Monday, June 02, 2003

Beauty Is Only Skin Deep, Thanks to HDTV

The Ottawa Citizen carries an interesting article that notes that HDTV has sufficient resolution to show a clearer picture of an actresses skin than she might actually want shown. Current TV resolution and makeup technology is sufficient to hide blemishes and other imperfections, but HDTV shows everything.

Aaron Sands
Stop the presses -- Cameron Diaz has skin problems, according to high-definition television, which is threatening to expose the previously invisible "flaws" of the world's most physically beautiful people.

As HDTV spreads its digital clarity into homes worldwide, Hollywood is sounding the alarm. The stars are running for cover, warts and all, only to find the most advanced makeup wizardry to date failing to save perfect face.

Plastic surgeons are drooling. The makeup industry is strategizing. As the ugly truth reveals itself to an ever-expanding digital audience, some of the beautiful people have come clean.

Faced with the horror of a sudden acne attack, Ms. Diaz reportedly skipped a premiere showing of Gangs of New York.

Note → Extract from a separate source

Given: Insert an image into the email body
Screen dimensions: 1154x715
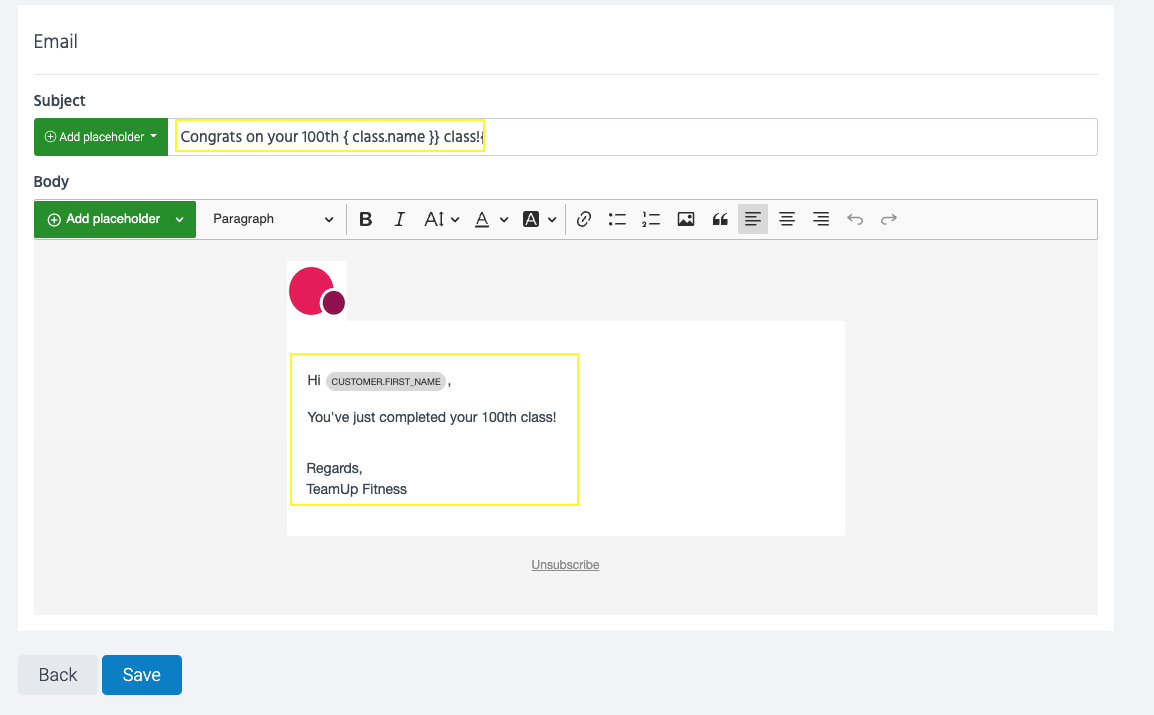Looking at the screenshot, I should click(x=686, y=219).

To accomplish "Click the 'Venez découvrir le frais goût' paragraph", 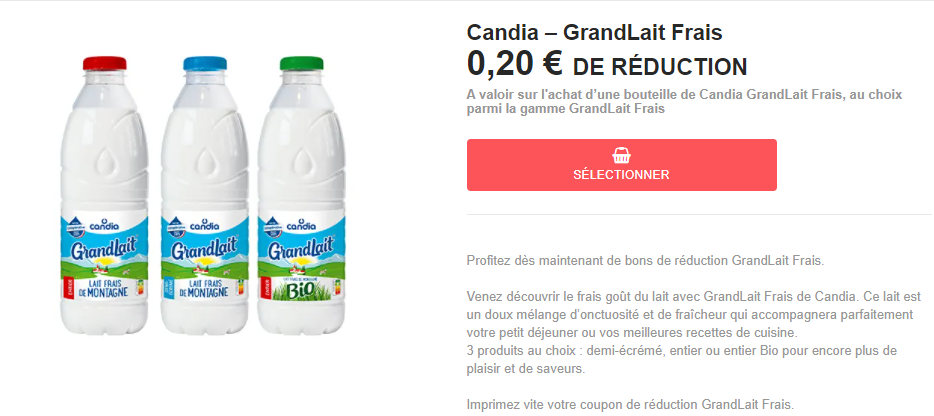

"I want girls to realize that nobody looks like the women in the glossy photos without the help of a load of talented people," she recently confessed to Glamour magazine.

Those talented people, who make up the "Hollywood glamour machine," are looking for new answers, television industry columnist Phillip Swann explained in Television Week.

On Ms. Diaz, a regular on People magazine's list of the world's most beautiful, Mr. Swann writes, "the magazine's editors -- and most of the Western world -- do not have high-definition TV. If they did, they would see that Diaz's face is spotted with small pockmarks, the unfortunate consequence of a longtime acne problem.

"When seen on film," Mr. Swann says, "Diaz's skin imperfections are not noticeable, thanks to Hollywood's talented makeup artists. However, with HDTV, the picture is so precise that the acne damage cannot be hidden. In a high-def broadcast of Charlie's Angels on HBO, Diaz looks like a different person. She's still very pretty. But to be frank, I doubt that she would make People's most beautiful list."

A revolution in makeup, still in its infancy, is underway to cover the blemishes broadcast by HDTV. The art of airbrush makeup, a thin water-based liquid spray-painted onto face and body, is still being perfected.

"Airbrush is absolutely the wave of the future," said Amy Coffman, an airbrush artist with The Airbrush Shoppe, Etc. in Kansas City. "With high-definition TV, you can see every single flaw. And the only way to really disguise those flaws is to use the airbrush. It's still a really new thing; there are not a lot of people that actually have the skills.

"The airbrush comes out in such a finely atomized spray --in such a light coat that you can't even tell that it's there," said Ms. Coffman, whose company has applied makeup for Playboy, Mardi Gras, the Winter Olympics and the Super Bowl. "It does the job and it's the only option with HDTV. It's catching a lot of attention" in Hollywood and out.